Reproduce everything in the records from the line containing "You are a GUI" down to the end of the records, and leave the pictures out of your answer.

Dataset items
******

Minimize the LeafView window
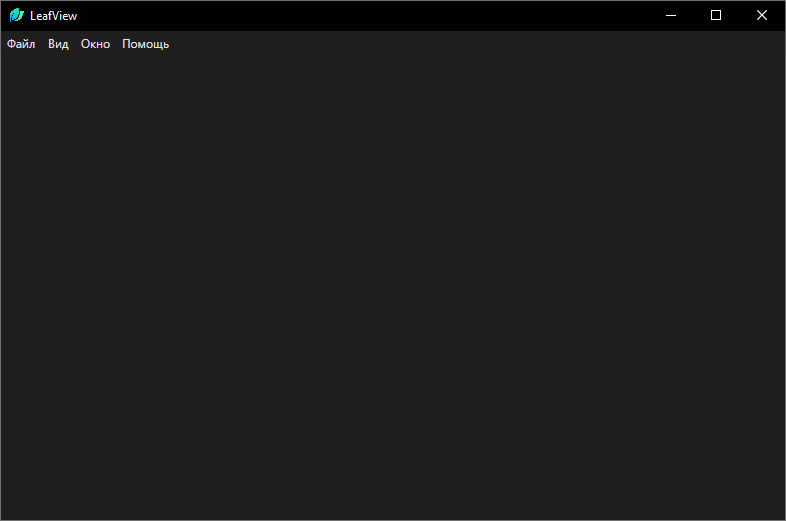The image size is (786, 521). tap(670, 15)
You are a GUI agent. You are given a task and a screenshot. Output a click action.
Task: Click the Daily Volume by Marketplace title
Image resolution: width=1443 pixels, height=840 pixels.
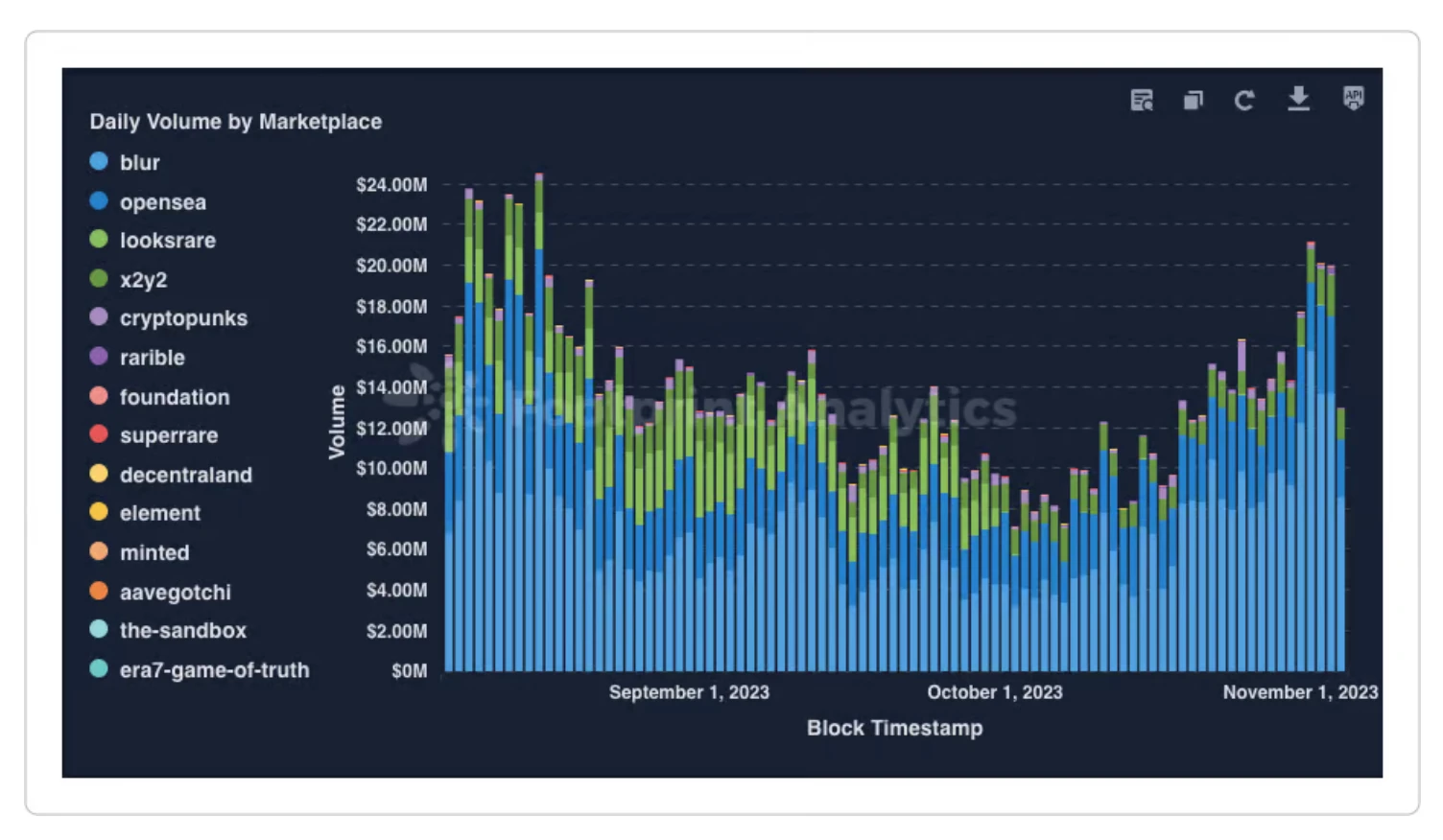[236, 122]
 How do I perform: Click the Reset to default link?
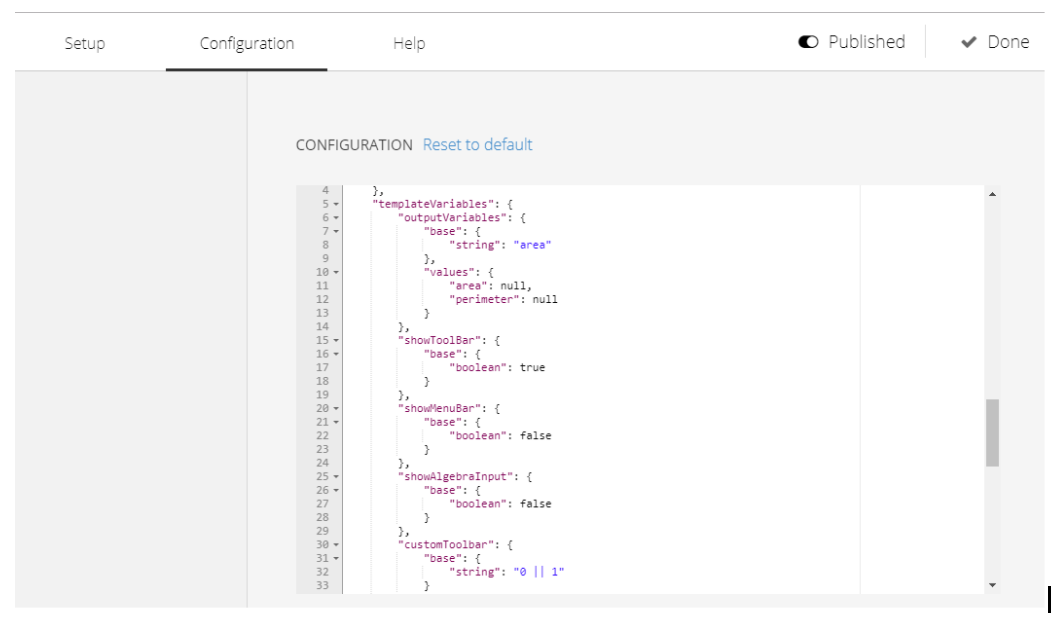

******

● OUTPUT OF THE TASK:
You are a GUI agent. You are given a task and a screenshot. Output a click action.
Task: Click the Daily Volume by Marketplace title
Image resolution: width=1443 pixels, height=840 pixels.
[236, 122]
 How do I perform: Click the Reset to default link?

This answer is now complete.